“Natasha” segna il debutto letterario di David Bezmozgis, nato a Riga, in Lettonia, ma emigrato in Canada (nell’esodo degli ebrei sovietici) con la sua famiglia quando aveva sei anni.
La sua è una scrittura invitante e calda che ricorda Babel, Roth, Saul Bellow. Eppure Bezmozgis, con dolorosa onestà, rende i personaggi di questi sue storie irresistibilmente originali.
Quella di “Natasha” è una meravigliosa collezione di sette racconti autobiografici in parte relativa a una famiglia di immigrati ebrei lettoni a Toronto nei primi anni ’80.
Roman Berman, il patriarca, è un ex allenatore sovietico che aspira a un posto di massaggiatore in Canada.
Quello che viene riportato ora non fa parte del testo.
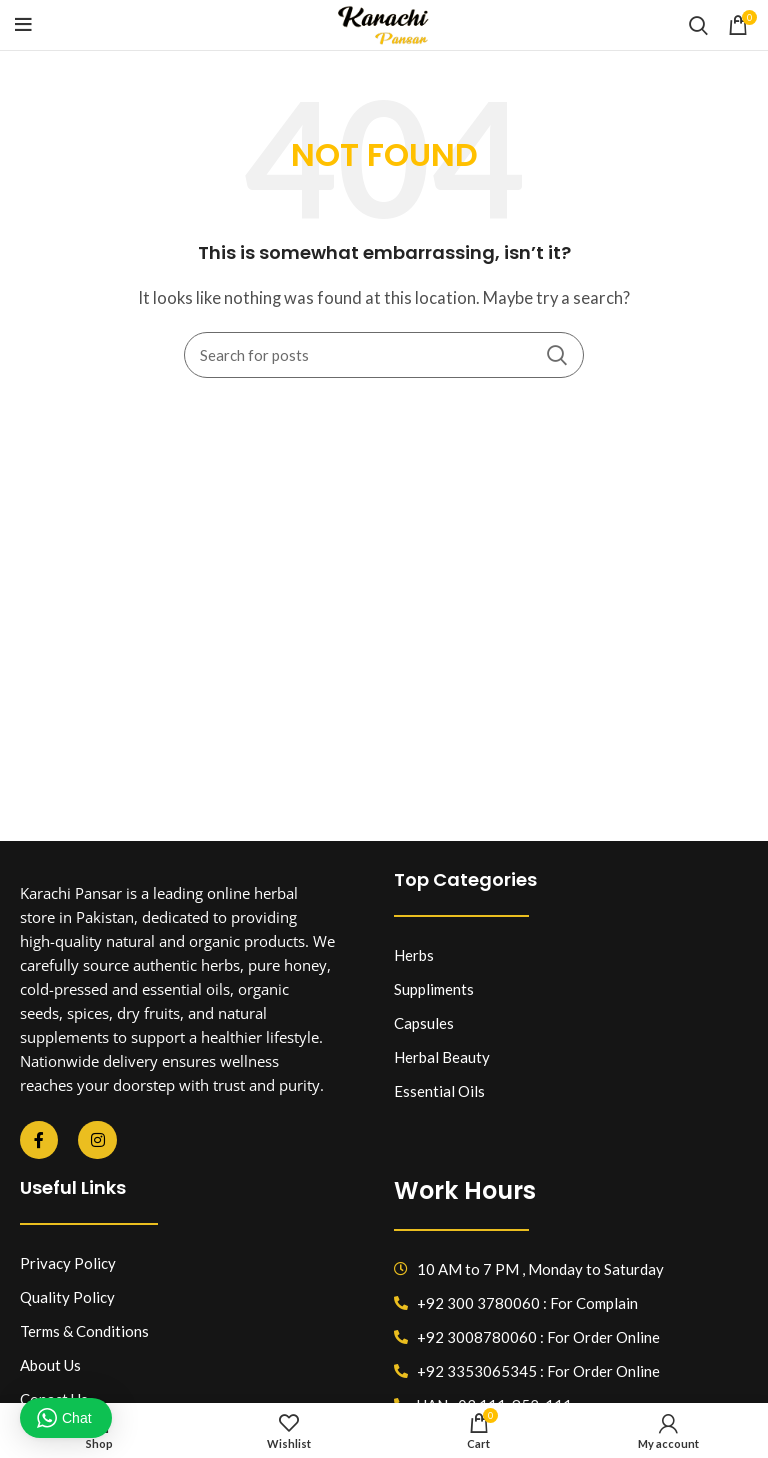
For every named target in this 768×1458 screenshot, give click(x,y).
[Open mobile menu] (23, 25)
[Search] (698, 25)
Suo figlio Mark fa la prima elementare e cresce nel corso delle sette storie (è però un osservatore, non un protagonista) affrontando la dolorosa integrazione nella cultura americana del Nord.
Come Gogol, Bezmozgis è ben consapevole dei difetti dei suoi personaggi e scrive con compassione ricordandoci come la bellezza sia spesso nascosta nell’imperfezione umana.
Sono racconti che uniscono malinconia e speranza e ci spiegano con uno stile asciutto e sobrio che cosa significa crescere in un mondo in continuo cambiamento.
Un esordio effervescente che descrive insicurezze e solitudini, una storia familiare abbagliante, divertente, esuberante, incantevolmente comica.
David Bezmozgis, Natasha, 2005, 152 p., brossura, traduzione di C. Piazzetta, Guanda (collana Narratori della Fenice).